题  目 :Quickest Change Detection in Hidden Markov Models

报告人:台湾中央大学 傅承德教授

时  间:9月5日 上午10:00---12:00

地  点:数学楼一楼报告厅

摘  要:The quickest change detection problem is studied in sensor networks, where a set of sensors receive observations from a hidden Markov model (HMM) X and send sensor messages to a central processor, called the fusion center, which makes a final decision when observations are stopped. It is assumed that the parameter θ in the hidden Markov model for X changes from θ0 to θ1 at some unknown time. The problem is to determine the policies at the sensor and fusion center levels to jointly optimize the detection delay subject to the average run length (ARL) to false alarm constraint.
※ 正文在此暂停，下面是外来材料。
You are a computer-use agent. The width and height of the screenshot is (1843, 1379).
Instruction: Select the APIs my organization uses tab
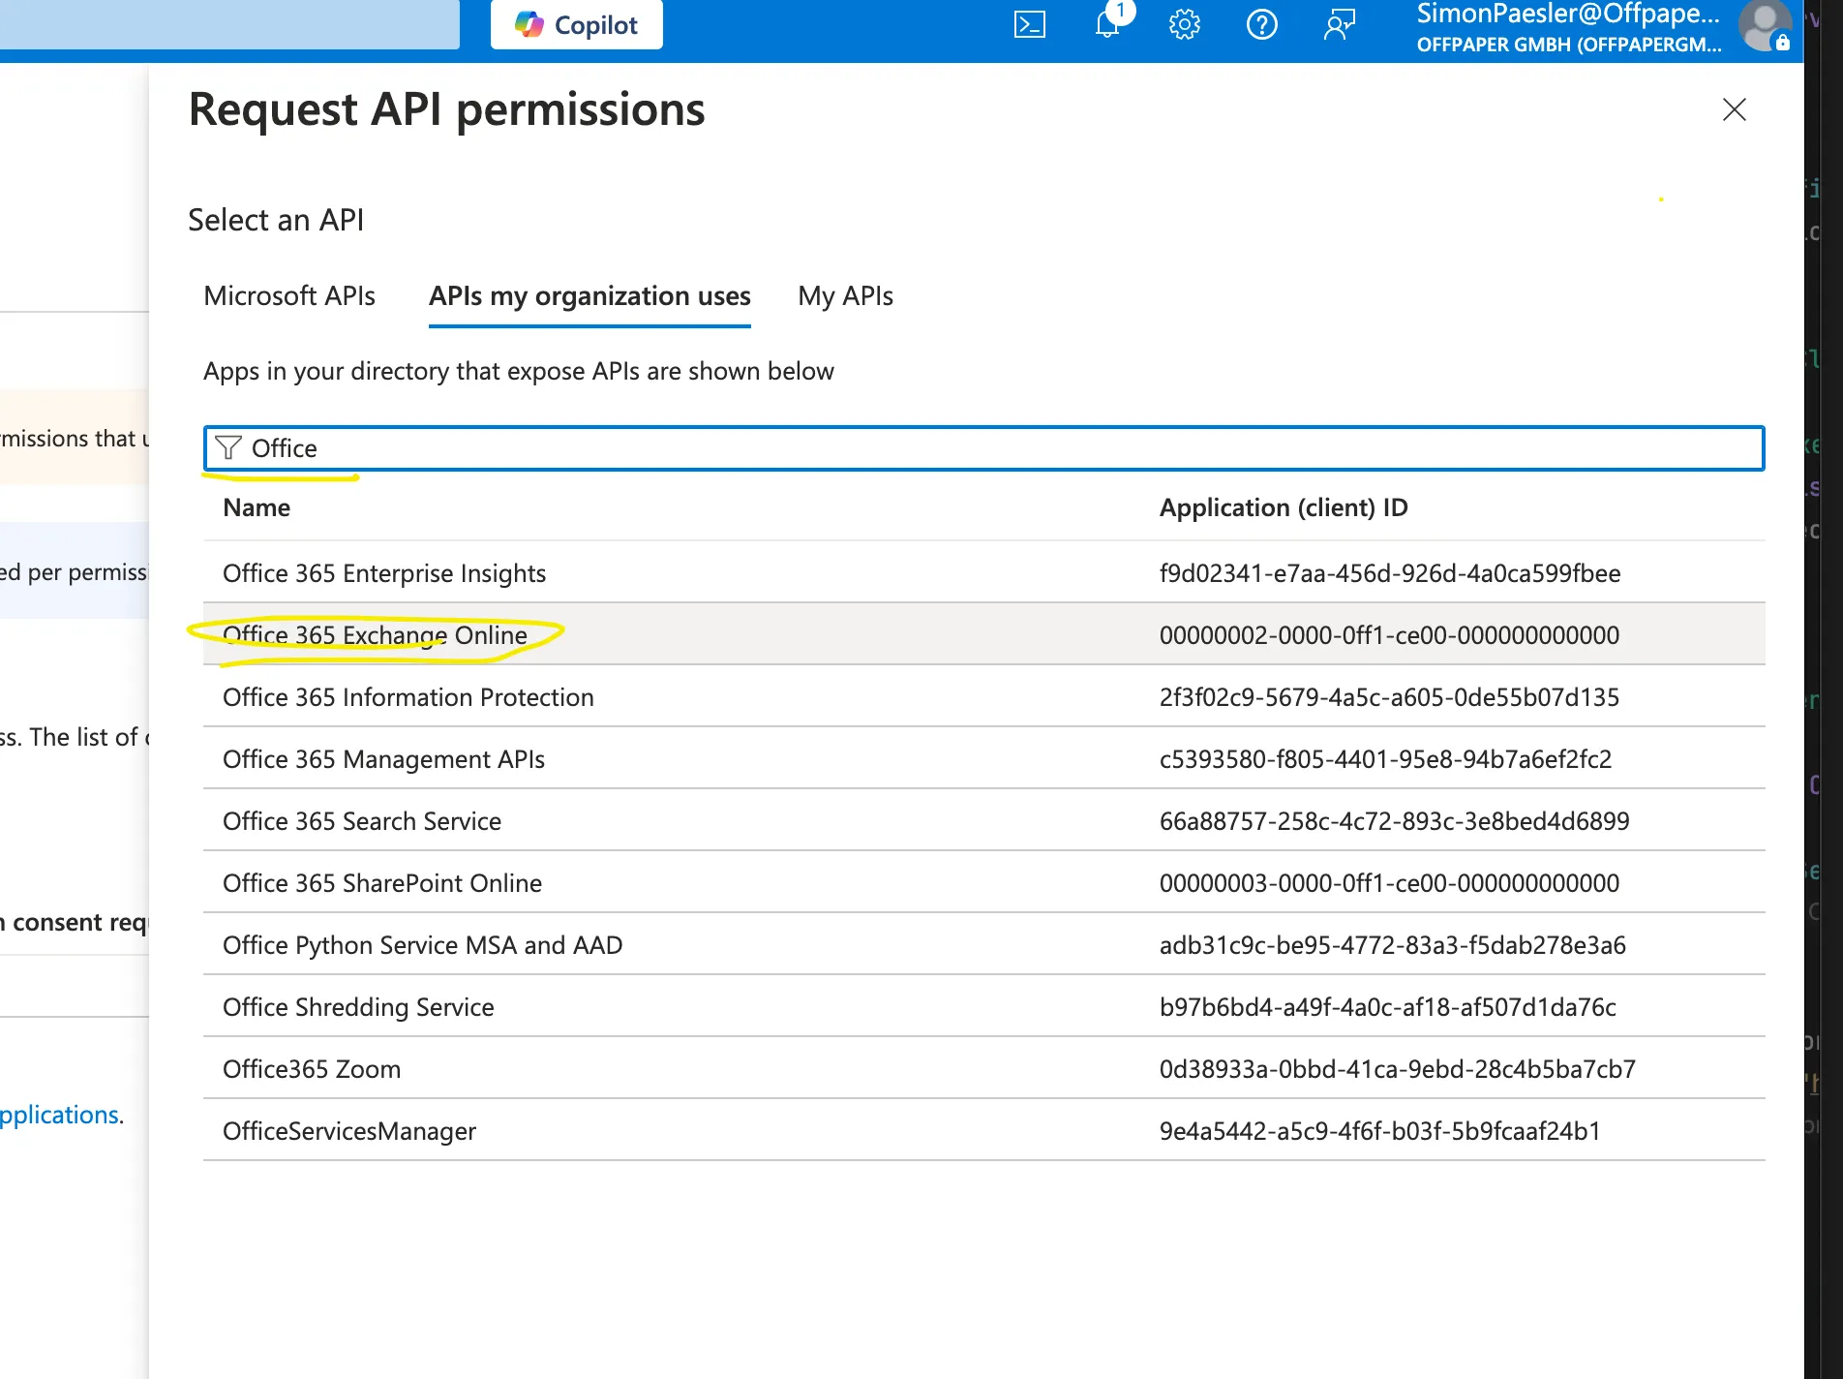point(589,296)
In this talk, a CUSUM-type fusion rule with stationary bi- nary sensor messages is studied and a simple method for choosing the optimal local sensor thresholds is introduced. We also provide an efficient numerical computation method of the Kullback-Leibler information number for a two-state HMM. 

报告人简介:

    傅承德教授,现任台湾中央大学统计研究院教授,博士生导师。主要研究领域是高维数据的Boostrap和马氏链的理论研究方法和应用。在相关领域发表学术文章共70余篇。曾多次访问Stanford University、University of California at Berkeley、 Columbia University、University of Cambridge 和 University of Singapore 等知名大学。担任International Statistical Institute 理事,以及International Chinese Statistical Association、Chinese Probability and Statistical Association, Taiwan, R.O.C. 、Chinese Statistical Association, Taiwan, R.O.C.、National Statistical Honor Fraternity等学会的会员。曾任权威统计学杂志Statistica Sinica 的副主编、Journal of Data Science 副主编、Journal of the Chinese Statistical Association 主编和副主编。曾三次获得国家科学委员会的杰出项目研究奖项,还有中华概率统计协会杰出贡献奖等.